Most players said they hadn’t been a part of such a lopsided game since high school. Quinshad Davis said his high school team might’ve scored 77 points once. And tailback T.J. Logan, who scored four touchdowns and ran for 137 yards, said the game ranked behind only his 510-yard, eight-touchdown performance in Northern Guilford High’s state championship.

“It was definitely fun,” Logan said.“I’m not gonna lie to you.”

Six different UNC players scored touchdowns and 11 different receivers caught passes from a 20-for-27 Williams. Freshman Ryan Switzer returned his fourth punt for a touchdown this season, and Logan returned a kickoff for a 99-yard touchdown. The defense held Old Dominion quarterback Taylor Heinicke, who won the FCS equivalent of the Heisman Trophy last season, to just 139 total offensive yards.
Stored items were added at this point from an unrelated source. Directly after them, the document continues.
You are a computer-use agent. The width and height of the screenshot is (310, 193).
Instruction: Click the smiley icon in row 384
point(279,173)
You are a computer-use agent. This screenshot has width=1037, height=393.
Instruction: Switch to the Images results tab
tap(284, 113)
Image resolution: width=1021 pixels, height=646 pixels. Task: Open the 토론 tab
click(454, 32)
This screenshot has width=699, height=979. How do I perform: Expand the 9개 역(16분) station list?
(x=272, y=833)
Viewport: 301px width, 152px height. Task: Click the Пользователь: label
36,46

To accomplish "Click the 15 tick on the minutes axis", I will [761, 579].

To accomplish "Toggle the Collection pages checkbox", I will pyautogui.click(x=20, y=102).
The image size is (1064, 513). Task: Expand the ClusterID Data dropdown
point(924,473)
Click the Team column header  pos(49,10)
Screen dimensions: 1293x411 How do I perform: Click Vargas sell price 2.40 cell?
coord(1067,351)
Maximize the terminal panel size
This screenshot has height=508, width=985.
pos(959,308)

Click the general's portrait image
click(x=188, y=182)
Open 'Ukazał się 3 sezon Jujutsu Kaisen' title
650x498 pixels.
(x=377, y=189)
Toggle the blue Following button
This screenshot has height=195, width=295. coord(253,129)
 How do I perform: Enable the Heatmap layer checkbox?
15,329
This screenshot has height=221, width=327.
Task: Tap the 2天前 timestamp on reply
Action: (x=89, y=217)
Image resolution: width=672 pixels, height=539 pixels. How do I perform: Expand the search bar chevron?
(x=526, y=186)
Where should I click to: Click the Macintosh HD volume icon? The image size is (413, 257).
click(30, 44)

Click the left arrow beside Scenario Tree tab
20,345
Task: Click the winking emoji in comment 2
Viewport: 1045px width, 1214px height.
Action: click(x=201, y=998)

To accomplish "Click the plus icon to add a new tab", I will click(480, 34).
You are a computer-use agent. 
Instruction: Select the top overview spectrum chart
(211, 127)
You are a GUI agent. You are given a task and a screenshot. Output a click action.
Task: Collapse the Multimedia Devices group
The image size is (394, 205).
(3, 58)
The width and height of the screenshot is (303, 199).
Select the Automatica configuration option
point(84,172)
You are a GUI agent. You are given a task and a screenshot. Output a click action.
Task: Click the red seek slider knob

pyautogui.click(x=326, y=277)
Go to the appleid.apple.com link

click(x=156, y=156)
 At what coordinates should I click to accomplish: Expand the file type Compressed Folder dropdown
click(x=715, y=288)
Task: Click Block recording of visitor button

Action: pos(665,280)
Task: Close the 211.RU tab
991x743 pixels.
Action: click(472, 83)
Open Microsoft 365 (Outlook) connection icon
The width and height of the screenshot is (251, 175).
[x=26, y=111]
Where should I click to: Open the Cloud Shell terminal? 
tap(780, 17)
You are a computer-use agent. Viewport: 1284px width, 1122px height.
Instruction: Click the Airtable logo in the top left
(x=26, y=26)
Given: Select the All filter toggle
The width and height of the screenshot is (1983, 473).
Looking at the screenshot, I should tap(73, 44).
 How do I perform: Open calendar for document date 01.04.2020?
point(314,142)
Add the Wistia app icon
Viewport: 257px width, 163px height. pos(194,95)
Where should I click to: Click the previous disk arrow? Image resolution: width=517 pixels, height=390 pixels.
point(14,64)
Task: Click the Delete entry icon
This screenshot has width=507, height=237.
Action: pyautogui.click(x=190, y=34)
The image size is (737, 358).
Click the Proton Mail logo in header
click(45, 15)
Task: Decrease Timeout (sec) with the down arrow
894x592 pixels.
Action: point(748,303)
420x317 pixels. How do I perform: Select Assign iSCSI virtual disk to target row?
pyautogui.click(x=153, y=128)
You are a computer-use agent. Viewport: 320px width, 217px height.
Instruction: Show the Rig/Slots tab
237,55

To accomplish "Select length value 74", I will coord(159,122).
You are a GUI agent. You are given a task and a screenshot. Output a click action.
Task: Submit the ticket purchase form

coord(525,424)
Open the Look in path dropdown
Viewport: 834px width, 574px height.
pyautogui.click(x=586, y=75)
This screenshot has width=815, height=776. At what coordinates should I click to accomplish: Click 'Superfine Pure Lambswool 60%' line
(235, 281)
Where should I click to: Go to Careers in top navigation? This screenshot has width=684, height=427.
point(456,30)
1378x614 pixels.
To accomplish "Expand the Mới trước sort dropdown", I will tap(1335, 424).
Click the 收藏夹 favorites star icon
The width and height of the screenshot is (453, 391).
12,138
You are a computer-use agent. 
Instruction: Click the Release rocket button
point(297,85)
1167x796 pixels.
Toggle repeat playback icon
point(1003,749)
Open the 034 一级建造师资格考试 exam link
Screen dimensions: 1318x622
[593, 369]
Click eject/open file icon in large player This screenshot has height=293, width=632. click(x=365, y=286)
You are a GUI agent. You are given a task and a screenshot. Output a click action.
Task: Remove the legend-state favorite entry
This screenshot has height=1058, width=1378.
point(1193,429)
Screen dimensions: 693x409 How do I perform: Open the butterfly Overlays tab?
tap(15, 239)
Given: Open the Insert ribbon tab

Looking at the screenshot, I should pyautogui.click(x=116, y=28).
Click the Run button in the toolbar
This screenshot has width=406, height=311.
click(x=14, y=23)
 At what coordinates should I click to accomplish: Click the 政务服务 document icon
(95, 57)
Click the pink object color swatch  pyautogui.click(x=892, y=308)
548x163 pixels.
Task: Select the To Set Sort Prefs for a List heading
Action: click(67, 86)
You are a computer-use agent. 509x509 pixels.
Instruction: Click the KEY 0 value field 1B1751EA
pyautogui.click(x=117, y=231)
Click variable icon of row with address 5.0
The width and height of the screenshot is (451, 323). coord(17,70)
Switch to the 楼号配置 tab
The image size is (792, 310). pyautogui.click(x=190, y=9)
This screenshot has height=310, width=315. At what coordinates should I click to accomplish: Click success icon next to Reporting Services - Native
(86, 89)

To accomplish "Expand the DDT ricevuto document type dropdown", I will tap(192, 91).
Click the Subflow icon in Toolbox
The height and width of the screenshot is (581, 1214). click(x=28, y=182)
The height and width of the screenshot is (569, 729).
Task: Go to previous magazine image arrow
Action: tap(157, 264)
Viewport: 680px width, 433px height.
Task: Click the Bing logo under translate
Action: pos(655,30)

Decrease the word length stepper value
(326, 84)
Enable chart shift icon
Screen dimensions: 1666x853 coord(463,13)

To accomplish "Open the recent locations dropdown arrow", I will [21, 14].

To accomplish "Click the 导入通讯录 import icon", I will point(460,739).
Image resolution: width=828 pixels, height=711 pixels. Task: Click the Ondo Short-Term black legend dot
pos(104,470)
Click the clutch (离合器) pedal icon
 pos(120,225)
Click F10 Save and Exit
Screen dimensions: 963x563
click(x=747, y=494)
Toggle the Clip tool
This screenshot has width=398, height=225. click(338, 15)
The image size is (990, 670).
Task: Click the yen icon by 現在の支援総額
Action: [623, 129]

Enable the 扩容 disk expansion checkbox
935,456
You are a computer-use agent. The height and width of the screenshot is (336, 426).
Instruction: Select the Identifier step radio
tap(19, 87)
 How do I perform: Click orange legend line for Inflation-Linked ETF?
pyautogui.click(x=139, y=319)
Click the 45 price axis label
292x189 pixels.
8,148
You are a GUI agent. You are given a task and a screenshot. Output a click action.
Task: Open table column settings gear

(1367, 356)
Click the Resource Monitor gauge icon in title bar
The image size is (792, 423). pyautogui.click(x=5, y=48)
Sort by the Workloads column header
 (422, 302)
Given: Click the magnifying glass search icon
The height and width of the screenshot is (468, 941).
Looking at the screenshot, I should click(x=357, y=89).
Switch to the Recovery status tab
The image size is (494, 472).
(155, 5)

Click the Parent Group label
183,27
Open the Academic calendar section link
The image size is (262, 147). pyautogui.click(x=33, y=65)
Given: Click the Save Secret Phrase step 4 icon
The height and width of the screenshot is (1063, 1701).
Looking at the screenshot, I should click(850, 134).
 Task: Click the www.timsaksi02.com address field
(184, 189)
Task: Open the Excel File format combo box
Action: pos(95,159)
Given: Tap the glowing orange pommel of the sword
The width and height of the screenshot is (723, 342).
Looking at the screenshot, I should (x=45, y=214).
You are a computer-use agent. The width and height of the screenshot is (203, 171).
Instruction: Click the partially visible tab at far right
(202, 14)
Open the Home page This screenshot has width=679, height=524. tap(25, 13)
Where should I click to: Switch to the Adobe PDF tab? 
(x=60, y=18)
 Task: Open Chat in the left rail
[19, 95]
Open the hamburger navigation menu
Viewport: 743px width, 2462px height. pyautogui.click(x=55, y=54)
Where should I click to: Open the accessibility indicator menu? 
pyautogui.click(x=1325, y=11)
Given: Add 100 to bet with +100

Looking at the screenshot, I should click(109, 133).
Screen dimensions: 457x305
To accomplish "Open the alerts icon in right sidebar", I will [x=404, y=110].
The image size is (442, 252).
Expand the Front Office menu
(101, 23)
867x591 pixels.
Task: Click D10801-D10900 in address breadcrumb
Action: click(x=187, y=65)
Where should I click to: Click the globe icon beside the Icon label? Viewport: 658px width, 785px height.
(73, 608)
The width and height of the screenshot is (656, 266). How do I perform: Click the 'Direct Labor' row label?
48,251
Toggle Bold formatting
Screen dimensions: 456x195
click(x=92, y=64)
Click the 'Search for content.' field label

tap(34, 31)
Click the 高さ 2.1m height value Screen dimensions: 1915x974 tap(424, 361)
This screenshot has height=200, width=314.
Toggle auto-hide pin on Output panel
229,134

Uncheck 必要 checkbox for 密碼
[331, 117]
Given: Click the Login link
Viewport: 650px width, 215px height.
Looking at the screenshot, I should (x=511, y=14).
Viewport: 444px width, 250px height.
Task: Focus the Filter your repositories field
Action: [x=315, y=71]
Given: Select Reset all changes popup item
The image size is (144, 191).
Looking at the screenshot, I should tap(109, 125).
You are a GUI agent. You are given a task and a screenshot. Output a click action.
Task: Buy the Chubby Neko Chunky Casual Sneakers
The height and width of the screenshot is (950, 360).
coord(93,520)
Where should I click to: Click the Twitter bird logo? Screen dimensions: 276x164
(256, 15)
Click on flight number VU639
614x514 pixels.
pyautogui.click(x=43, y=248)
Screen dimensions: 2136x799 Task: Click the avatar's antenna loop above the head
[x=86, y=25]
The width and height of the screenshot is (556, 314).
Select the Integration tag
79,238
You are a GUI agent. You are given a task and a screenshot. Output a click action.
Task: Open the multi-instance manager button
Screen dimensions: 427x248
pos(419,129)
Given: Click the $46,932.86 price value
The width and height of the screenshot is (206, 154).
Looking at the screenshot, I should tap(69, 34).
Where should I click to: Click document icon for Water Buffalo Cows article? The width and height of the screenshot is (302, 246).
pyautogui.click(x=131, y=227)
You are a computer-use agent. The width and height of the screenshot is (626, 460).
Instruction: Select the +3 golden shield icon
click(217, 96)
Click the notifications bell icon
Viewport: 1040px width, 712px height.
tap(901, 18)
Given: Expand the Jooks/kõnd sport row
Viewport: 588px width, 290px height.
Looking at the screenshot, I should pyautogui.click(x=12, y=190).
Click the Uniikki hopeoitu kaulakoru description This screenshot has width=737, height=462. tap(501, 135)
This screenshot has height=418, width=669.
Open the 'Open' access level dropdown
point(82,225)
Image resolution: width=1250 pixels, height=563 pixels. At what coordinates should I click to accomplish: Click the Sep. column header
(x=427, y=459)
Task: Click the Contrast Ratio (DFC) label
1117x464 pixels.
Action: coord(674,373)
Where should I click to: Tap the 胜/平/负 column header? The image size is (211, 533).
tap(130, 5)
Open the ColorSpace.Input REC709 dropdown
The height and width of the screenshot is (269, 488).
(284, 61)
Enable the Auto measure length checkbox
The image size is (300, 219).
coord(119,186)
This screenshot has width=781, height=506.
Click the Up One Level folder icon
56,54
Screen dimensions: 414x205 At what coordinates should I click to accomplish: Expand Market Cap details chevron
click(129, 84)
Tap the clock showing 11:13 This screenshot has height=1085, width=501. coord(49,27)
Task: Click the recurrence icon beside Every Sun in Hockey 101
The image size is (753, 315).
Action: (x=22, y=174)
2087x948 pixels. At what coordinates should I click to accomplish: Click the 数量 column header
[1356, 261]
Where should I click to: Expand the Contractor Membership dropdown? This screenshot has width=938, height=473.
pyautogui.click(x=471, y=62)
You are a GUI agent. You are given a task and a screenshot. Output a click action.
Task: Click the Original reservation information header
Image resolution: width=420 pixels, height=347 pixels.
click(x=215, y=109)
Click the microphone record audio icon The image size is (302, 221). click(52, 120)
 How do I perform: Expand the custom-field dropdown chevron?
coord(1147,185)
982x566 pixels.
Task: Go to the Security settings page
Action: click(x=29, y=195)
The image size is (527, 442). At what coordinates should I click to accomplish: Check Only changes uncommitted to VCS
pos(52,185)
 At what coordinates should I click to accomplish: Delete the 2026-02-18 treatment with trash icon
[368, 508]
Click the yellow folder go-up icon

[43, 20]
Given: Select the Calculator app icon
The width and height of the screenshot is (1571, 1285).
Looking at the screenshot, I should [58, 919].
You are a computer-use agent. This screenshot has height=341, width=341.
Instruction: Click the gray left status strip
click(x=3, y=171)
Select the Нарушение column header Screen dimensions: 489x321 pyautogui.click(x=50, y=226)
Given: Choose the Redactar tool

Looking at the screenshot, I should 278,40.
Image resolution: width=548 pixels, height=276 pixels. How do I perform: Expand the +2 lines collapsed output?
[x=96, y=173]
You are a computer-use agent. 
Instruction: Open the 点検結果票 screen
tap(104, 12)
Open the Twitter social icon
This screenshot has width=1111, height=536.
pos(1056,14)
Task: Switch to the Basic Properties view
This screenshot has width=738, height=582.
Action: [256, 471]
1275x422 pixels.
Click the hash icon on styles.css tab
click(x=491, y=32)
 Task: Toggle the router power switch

“We’re playing our best football at this time of year, so it’s exciting,” Fedora said. “As the head coach, you watch how the team has progressed and how these young guys have progressed and this team has grown closer together.

“They’re having fun playing together. That’s really what it’s all about.”

But Fedora and the coaching staff didn’t let the Tar Heels have too much fun — shutting down their bid for surpassing the basketball team. And as the Tar Heels returned to the locker room, they were greeted with film of next opponent Duke beating them a year ago, taking the Victory Bell and rushing the sidelines.

It was a reminder that despite all of the offense, despite all of the broken records and despite the promise of a bowl, the Tar Heels are still just 1-0.